Exercise directions: Return the news report on the released body-camera footage in full, word for word.
┌─ Text block
Police release body-cam video from deadly shooting

UPDATED: APRIL 17, 2018 AT 5:51 PM
BY
KSLNewsRadio

WEST VALLEY CITY — Police have released three separate body camera videos from a shooting earlier this month in which officers killed a man who broke into a home with three children inside.

The footage shows West Valley City officers approaching the home on Jennelles Bay, where they believed a suspect, later identified as Elijah Smith, had fled after a cell phone store theft. You hear the first officer knock on the door and identify himself as an officer with West Valley police.

“There’s some – there’s some guy here,” a young teen who answers the door tells the officers. Police told reporters there were three children home at the time, aged 13, 10 and 8, with no adults.

They enter the home, asking where he is, and are told their suspect is in the garage. A small dog enters the kitchen from the garage through a doggy door.

At several points, you can hear the officers identify themselves as police and ask the suspect to show himself and put his hands up.
└─
┌─ Data
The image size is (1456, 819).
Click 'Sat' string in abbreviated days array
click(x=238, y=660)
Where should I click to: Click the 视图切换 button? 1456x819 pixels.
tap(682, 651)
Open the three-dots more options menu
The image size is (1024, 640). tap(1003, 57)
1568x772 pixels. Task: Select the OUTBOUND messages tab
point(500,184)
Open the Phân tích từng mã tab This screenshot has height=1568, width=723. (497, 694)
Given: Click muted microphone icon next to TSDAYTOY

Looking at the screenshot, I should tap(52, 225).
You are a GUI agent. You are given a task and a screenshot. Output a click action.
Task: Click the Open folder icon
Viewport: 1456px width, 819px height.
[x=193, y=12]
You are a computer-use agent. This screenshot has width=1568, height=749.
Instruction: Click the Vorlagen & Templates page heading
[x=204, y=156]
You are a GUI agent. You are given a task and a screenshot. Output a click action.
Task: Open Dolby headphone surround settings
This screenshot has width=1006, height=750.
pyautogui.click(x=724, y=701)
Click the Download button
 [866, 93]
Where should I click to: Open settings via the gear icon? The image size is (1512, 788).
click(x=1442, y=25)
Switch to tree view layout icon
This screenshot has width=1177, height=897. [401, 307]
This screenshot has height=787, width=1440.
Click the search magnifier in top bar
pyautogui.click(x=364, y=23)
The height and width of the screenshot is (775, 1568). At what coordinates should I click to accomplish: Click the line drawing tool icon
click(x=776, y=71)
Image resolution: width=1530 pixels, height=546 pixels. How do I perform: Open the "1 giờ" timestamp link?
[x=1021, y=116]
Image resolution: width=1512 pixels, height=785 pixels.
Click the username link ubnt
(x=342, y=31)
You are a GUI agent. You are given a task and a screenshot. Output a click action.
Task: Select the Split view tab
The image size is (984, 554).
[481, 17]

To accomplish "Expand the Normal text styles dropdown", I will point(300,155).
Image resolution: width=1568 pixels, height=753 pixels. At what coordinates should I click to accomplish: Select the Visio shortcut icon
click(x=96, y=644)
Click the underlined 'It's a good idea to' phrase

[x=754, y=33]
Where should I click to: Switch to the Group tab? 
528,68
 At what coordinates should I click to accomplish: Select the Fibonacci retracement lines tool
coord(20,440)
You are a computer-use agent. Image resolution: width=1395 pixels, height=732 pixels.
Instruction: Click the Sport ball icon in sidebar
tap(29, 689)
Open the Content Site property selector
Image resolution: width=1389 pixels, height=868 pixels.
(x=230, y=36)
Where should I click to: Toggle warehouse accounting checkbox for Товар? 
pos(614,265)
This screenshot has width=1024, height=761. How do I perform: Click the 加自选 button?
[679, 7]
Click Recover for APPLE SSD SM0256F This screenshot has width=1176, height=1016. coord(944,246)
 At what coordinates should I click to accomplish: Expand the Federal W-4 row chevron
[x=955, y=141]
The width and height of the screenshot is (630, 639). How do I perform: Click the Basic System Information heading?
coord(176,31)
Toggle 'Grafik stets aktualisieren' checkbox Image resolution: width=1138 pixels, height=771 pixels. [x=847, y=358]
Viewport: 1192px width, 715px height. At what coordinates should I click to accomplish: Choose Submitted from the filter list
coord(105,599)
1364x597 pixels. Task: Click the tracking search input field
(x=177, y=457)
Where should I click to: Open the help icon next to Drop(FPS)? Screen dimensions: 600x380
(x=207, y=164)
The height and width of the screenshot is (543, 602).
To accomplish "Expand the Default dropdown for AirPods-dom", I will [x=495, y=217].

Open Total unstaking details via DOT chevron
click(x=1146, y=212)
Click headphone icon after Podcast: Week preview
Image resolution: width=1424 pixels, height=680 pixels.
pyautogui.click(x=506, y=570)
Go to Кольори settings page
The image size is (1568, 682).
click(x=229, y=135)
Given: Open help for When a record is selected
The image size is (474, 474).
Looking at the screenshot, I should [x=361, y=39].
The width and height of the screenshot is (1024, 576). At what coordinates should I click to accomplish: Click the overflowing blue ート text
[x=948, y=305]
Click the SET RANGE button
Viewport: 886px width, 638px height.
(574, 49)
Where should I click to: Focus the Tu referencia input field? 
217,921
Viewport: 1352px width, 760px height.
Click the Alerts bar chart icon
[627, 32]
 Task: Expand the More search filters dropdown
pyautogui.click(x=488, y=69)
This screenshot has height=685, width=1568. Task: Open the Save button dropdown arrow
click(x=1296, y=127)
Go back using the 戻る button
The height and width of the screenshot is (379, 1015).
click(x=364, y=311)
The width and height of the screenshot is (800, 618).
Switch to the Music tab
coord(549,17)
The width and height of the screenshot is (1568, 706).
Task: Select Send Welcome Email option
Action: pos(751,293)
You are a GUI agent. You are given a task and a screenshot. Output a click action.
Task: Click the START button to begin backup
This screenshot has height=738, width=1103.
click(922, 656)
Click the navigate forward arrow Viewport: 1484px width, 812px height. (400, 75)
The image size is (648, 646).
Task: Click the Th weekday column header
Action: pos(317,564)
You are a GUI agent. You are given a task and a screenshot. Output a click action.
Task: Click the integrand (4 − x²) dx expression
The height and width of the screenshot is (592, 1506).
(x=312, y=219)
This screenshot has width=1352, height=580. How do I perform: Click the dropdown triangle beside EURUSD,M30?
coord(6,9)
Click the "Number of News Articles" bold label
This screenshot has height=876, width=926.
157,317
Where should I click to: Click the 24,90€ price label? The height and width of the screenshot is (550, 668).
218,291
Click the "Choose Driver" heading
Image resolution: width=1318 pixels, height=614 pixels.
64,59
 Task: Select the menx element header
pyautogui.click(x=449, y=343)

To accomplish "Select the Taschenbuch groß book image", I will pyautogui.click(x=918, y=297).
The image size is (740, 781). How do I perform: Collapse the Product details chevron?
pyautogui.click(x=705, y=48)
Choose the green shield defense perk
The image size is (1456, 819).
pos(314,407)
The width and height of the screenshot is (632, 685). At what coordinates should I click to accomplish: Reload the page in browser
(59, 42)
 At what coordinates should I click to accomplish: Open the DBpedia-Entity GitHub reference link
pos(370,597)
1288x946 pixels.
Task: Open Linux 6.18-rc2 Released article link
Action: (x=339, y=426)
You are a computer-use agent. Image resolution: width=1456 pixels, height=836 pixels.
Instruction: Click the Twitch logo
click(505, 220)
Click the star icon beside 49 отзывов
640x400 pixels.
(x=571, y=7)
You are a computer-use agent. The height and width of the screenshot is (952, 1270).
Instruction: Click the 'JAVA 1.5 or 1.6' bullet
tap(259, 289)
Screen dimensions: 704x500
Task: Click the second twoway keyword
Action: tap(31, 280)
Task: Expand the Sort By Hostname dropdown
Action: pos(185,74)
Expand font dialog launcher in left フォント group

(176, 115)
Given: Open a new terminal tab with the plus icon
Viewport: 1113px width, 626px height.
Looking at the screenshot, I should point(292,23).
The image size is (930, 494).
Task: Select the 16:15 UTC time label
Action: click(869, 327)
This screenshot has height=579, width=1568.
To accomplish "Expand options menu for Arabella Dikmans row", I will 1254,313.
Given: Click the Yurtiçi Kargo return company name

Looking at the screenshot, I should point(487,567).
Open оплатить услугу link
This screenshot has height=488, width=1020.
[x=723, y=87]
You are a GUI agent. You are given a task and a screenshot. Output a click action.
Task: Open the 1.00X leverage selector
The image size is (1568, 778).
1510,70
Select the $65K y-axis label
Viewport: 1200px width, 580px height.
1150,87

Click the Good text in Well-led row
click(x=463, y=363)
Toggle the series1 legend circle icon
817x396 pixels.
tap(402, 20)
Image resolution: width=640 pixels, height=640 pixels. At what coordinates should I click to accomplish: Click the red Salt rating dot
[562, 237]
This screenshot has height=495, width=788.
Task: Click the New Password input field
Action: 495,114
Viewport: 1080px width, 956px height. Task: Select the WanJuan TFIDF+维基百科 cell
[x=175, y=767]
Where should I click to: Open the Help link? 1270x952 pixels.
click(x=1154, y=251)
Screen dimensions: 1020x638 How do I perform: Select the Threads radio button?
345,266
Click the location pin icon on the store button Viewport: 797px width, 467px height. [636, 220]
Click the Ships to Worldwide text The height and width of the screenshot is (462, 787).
└─
Written solution:
Police release body-cam video from deadly shooting

UPDATED: APRIL 17, 2018 AT 5:51 PM
BY
KSLNewsRadio

WEST VALLEY CITY — Police have released three separate body camera videos from a shooting earlier this month in which officers killed a man who broke into a home with three children inside.

The footage shows West Valley City officers approaching the home on Jennelles Bay, where they believed a suspect, later identified as Elijah Smith, had fled after a cell phone store theft. You hear the first officer knock on the door and identify himself as an officer with West Valley police.

“There’s some – there’s some guy here,” a young teen who answers the door tells the officers. Police told reporters there were three children home at the time, aged 13, 10 and 8, with no adults.

They enter the home, asking where he is, and are told their suspect is in the garage. A small dog enters the kitchen from the garage through a doggy door.

At several points, you can hear the officers identify themselves as police and ask the suspect to show himself and put his hands up.